Robust Model-Based Optimization for Challenging Fitness Landscapes

This repository contains the implementation for Property-Prioritized Generaive Variational Auto Encoder (PPGVAE). Model-based optimization with PPGVAE robustly finds improved samples regardless of 1) the imbalance between low- and high-fitness training samples, and 2) the extent of their separation in the design space. MBO with our PPGVAE can be used for both discrete and continuous design spaces.
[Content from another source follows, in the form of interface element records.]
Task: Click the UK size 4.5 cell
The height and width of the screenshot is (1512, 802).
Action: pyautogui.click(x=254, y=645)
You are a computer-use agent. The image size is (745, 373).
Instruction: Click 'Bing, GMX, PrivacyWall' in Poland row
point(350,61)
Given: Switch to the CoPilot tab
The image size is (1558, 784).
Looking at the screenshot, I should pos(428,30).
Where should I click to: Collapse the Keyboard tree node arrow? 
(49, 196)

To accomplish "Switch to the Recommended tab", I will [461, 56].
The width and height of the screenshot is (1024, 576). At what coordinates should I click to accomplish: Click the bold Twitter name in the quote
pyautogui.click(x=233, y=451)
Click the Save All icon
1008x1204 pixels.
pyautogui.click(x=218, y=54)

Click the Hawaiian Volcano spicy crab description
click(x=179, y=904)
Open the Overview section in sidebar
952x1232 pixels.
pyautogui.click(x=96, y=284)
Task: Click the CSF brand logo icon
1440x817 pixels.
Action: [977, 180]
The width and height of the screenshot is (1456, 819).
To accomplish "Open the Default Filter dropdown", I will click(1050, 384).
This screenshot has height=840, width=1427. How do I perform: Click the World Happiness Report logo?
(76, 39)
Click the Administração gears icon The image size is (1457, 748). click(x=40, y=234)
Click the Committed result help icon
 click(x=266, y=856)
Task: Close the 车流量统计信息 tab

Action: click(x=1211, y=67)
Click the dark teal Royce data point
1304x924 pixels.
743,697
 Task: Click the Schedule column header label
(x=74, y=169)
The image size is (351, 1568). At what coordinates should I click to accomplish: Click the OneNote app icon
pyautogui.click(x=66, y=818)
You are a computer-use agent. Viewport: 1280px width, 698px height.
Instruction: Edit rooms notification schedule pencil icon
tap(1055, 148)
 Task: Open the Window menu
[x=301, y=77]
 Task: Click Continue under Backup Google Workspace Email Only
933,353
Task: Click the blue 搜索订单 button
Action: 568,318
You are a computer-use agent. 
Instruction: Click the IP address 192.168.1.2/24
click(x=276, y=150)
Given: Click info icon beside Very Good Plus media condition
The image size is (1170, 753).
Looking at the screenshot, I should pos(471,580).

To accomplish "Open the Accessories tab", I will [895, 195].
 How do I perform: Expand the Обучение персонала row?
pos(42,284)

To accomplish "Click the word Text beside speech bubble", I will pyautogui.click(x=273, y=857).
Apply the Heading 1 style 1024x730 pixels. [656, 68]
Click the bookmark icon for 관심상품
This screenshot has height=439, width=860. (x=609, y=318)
Details of our comprehensive benchmark are covered in the following.

Guide to MBO with PPGVAE

Cloning the Repository
1. git clone --recursive https://github.com/sabagh1994/PGVAE.git
2. cd PGVAE
Download the Datasets and Configs

To download the datasets used to create the oracles, and generate train sets at varying separation and imbalance ratios, run ./datasets/download.sh. The downloaded files will be ./datasets/aav.csv, ./datasets/GB1.txt, ./datasets/PhoQ.txt, and pinn_poisson.npz. AAV dataset was retreived from https://benchmark.protein.properties/landscapes. PINN dataset was originally generated in experiments of https://arxiv.org/abs/2305.17387, however the .npz format can only be accessed from here.

In addition to the protein and pinn datasets, the train set for the toy mnist example toy_mnist.npz will be downloaded and moved to sample_trainset directory. This is to avoid downloading MNIST and creating the train set from it. Train sets for other datasets will be generated later. Read "Generating the Train Sets and Oracles" for further details.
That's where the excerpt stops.